2.3. initialize the arrays index and current number
3. start a loop (onEnterFrame or setInterval() ) that iterates each time t and calculates the number of paritcles to remove (the difference between previous and current) and use a for-loop to remove those movieclips.
4. increment the start array index
5. update the current number
How do you deal with fractional particles? The equation gives fractional answers, but, to the best of my knowledge, .4378 of a particle cannot have decayed.
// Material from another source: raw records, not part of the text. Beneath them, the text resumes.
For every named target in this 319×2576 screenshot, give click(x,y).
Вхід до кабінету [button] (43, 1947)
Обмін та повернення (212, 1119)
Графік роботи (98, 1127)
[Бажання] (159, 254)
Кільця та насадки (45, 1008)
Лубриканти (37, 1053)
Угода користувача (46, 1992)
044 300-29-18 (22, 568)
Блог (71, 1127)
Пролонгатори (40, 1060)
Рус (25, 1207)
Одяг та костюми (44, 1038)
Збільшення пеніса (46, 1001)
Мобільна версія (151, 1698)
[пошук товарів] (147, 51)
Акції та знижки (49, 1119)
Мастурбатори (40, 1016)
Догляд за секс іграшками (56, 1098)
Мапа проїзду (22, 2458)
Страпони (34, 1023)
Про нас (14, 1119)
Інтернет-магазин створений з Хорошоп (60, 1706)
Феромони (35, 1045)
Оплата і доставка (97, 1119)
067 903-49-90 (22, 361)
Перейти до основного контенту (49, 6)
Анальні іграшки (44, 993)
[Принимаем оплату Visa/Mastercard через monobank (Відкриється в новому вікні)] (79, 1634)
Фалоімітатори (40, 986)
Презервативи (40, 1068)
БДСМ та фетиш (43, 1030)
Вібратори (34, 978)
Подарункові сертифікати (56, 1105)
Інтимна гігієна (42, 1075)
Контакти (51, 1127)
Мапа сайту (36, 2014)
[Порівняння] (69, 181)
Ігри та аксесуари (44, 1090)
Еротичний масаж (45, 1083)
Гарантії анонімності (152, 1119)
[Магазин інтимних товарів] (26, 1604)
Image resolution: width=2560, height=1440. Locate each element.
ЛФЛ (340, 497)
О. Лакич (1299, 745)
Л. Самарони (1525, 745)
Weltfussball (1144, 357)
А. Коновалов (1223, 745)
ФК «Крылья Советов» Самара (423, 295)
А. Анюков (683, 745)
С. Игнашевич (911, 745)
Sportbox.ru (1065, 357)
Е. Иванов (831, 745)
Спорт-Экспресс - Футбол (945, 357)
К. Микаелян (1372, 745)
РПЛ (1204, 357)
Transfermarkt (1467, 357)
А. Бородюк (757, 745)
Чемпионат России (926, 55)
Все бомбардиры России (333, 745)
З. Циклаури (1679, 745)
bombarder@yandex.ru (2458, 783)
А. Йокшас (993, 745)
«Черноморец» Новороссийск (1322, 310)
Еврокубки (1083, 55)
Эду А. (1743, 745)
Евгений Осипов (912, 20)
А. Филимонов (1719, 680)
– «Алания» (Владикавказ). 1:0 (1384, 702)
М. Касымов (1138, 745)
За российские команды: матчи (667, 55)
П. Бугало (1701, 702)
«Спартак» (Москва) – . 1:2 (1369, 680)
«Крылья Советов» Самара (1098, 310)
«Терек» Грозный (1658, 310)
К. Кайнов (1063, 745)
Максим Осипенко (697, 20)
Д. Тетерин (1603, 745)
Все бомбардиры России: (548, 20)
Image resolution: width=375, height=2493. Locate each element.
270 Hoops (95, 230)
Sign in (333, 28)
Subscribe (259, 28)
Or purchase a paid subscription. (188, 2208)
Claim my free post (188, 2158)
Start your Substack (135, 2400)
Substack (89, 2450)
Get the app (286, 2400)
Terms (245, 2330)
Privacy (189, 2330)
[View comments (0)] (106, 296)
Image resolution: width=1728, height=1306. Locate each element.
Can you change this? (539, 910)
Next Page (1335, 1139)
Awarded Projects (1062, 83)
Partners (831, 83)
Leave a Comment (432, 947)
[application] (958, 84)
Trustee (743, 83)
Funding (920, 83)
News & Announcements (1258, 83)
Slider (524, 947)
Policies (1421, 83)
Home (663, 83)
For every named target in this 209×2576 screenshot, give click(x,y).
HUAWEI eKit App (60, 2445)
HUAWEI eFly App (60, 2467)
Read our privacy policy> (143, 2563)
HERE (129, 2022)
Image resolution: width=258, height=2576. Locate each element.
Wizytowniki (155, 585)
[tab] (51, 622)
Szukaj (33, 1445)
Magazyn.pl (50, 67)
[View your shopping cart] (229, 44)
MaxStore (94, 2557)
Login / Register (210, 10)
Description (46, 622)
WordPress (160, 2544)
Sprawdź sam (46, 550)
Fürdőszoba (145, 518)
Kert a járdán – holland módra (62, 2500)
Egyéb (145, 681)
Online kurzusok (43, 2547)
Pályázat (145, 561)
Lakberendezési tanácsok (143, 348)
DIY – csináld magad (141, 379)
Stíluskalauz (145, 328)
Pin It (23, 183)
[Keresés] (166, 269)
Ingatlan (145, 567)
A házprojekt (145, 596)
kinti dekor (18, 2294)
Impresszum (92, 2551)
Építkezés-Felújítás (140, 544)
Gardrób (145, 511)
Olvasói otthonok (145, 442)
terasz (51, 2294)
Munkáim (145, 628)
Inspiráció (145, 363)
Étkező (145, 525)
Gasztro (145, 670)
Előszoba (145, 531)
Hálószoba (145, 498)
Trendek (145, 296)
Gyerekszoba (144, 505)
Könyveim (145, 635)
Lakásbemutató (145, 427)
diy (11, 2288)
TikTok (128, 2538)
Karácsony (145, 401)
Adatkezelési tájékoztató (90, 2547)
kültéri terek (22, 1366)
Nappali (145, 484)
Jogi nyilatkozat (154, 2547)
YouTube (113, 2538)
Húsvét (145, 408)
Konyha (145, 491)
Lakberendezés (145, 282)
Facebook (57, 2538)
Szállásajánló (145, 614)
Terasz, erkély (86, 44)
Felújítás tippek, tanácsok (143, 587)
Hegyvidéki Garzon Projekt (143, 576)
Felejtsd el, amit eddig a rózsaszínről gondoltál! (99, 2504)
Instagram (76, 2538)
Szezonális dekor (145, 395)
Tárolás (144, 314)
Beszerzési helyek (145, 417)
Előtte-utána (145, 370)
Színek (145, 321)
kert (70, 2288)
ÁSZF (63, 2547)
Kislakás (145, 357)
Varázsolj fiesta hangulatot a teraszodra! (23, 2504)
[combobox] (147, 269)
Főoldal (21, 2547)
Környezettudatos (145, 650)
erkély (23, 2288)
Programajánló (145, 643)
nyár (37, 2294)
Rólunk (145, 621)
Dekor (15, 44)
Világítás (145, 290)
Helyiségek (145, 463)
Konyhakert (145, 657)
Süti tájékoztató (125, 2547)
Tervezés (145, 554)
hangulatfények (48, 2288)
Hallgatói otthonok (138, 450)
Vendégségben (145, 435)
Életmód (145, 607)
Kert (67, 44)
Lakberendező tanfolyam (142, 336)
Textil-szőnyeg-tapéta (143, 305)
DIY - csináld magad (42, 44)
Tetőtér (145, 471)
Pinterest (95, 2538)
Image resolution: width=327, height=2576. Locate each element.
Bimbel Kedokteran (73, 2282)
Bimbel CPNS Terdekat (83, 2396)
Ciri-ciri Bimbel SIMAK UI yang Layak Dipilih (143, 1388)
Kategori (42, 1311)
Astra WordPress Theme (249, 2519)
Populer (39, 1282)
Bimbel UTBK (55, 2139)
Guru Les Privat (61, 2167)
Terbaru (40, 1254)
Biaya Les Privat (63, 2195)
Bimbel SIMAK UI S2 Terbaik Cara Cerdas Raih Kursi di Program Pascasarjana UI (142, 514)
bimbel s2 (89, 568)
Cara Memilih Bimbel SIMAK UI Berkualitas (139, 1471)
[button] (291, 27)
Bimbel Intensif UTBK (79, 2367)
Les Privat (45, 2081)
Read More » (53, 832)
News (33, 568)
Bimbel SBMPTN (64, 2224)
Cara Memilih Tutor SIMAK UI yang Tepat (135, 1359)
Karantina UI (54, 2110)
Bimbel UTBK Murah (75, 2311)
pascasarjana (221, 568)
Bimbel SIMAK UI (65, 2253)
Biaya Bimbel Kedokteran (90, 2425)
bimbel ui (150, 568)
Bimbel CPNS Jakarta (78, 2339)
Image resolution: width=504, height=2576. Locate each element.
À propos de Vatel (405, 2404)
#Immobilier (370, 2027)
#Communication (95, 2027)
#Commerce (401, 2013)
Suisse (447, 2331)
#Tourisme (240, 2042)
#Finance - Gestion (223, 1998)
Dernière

round-off. that number is the result of a probability distribution anyway, not an exact number.
Yeah, I was wondering if there is any benefit to round, floor, or ceil?
doesn't matter until the end when you'll need floor or round.
Wow. Okay, now I just need to learn ActionScript and I'll be able to do this. I have no idea what a linkage ID or an array is. Thanks anyway...
When you create a MovieClip symbol, you will see a box (you might need to click the Advanced button) to Export for Actionscript. Then you can give the exported symbol a name. Don't include spaces or special characters in the name.
If you already have a clip created and didn't give it a name, you can right click on its icon in the library panel and select linkage from the contextual menu.
Remember that even if you don't use the clip in your code it will be included in your swf – making the size and download time larger. So if you later decide not to use a certain clip you should go in and uncheck that box.
Also, I don't think and array is really needed here. You should learn about them, but I don't think for this you need to do it.
I've attached my solution. I made a movieclip with a little round semi-transparent circle on frame one and a stop() on the frame actionscript. Then starting on frame 2 I made a tween of a smaller black dot racing away and fading out. On the final frame of the movieclip I put a stop().
Remember the above is its own movieclip, not on the main timeline. Check its linkage and name it atom.
Then put the code I've attached on Frame 1 of your main timeline.
Try it out and then pick it apart. Let me know what you think.
>>The equation gives fractional answers, but, to the best of my knowledge,
>>.4378 of a particle cannot have decayed.
Why not use alpha, or a color to show decay... that way you can visualize
the decay better anyway.
Adobe Community Expert
Rothrock, you are a god. Thank you so much! I've gotten it to work so far, but now I just need to constrain the particles between discrete x and y coordinates, since I want two sets of different particles decaying side-by-side. I'll let you know how it works.
Also, is there a way to reset this?
Carefully check out the attachMovie method and its arguments. That is where you will see how to constrain the particles.
There is always a way to reset things, but not as it is written – that will be left as an exercise for the reader. :) If you have problems, post back with what you try.